§ **RECORDS SUPPLIED**:
——————

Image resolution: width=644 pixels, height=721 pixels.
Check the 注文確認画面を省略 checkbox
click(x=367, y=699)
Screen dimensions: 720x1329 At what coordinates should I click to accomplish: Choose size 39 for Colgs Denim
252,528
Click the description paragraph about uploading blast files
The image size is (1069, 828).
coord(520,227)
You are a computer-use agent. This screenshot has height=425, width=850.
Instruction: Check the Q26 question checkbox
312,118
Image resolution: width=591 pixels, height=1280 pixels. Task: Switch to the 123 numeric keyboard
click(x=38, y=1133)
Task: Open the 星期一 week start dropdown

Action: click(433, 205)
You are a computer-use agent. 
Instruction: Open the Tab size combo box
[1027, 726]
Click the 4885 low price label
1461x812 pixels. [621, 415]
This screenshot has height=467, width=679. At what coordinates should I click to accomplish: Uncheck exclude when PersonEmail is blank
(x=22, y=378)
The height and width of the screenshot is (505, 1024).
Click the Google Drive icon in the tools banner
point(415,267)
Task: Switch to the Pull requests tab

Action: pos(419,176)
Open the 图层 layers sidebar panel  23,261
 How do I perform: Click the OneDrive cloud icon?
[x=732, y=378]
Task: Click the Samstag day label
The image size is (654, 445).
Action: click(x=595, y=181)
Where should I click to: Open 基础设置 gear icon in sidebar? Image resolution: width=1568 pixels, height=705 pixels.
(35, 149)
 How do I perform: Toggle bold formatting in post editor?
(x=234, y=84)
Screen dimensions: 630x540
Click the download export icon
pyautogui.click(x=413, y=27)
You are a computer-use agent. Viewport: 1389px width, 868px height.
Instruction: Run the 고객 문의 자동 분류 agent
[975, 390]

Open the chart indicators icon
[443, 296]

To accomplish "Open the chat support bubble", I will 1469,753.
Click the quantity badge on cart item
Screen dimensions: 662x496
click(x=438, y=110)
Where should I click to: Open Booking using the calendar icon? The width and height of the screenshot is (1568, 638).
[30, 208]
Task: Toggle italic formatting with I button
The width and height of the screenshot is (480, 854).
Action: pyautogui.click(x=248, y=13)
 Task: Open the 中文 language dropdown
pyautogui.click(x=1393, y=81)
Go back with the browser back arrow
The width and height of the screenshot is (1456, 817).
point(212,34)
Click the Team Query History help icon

——————

§ **AIM**:
Please turn everything from the line containing "Where should I click to: Open Booking" down to the line containing "Action: pyautogui.click(x=248, y=13)" into a two-column CSV with the headers text and answer, one row per entry. Put each value in a single quoted field, replacing line breaks with spaces.

§ **REPLY TO THE EXERCISE**:
text,answer
"Where should I click to: Open Booking using the calendar icon? The width and height of the screenshot is (1568, 638).","[30, 208]"
"Task: Toggle italic formatting with I button The width and height of the screenshot is (480, 854).","Action: pyautogui.click(x=248, y=13)"